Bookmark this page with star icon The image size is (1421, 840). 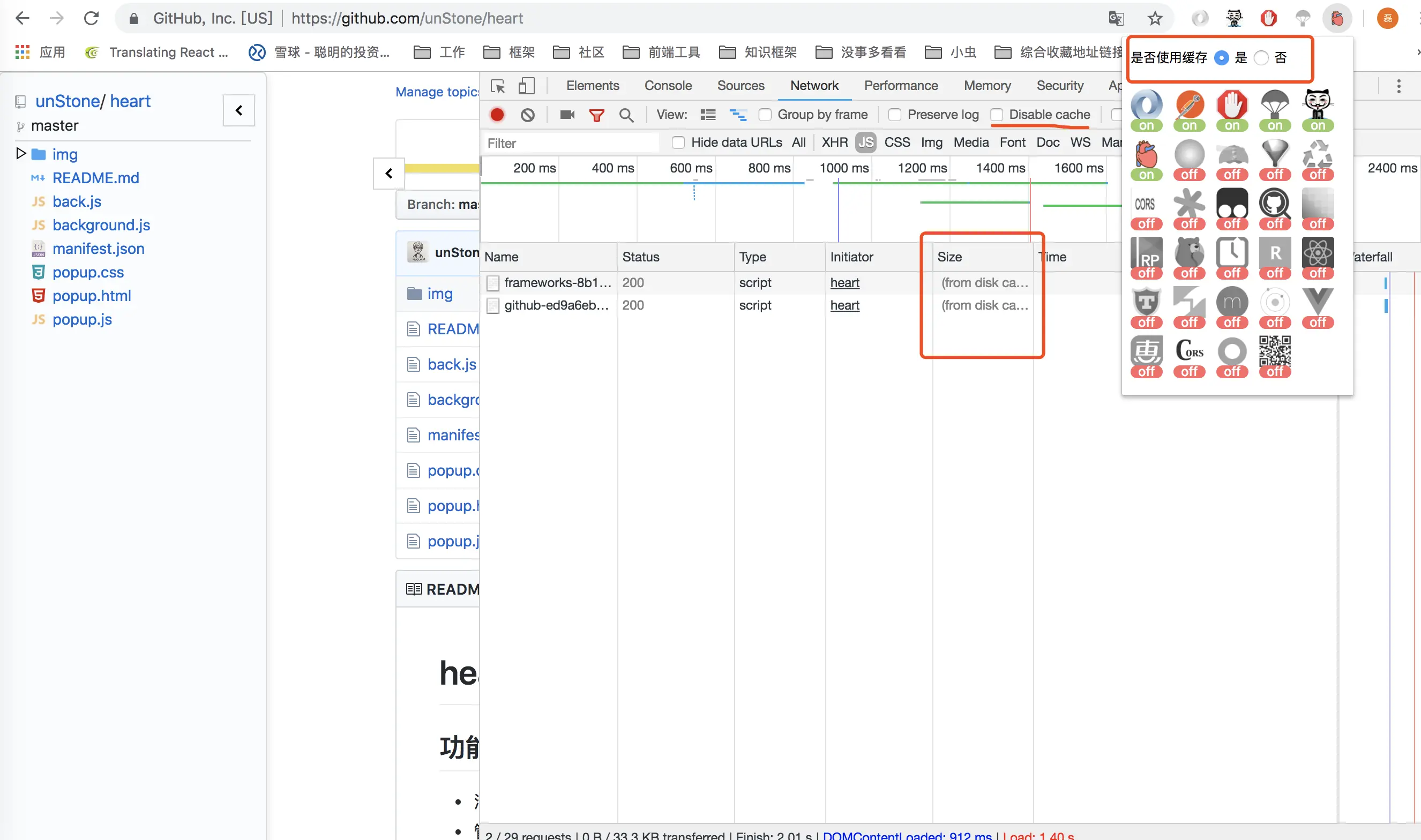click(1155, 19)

* * *

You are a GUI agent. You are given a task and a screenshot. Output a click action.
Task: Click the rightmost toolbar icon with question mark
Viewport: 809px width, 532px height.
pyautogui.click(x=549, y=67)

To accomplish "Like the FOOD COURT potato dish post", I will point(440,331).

--

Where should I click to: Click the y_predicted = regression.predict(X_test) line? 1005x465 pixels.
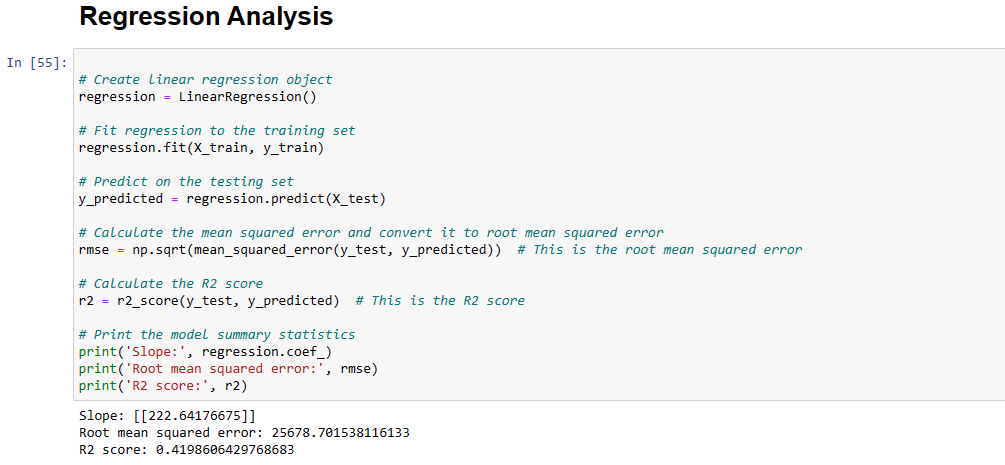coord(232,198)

## WRITTEN TASK
Rewrite the records between the line holding "Where should I" and the line holding "coord(232,198)", inclusive, with "pixels" replaced by "px" and nothing else changed. Leave the pictures out.

## THE SOLUTION
Where should I click to: Click the y_predicted = regression.predict(X_test) line? 1005x465 px.
coord(232,198)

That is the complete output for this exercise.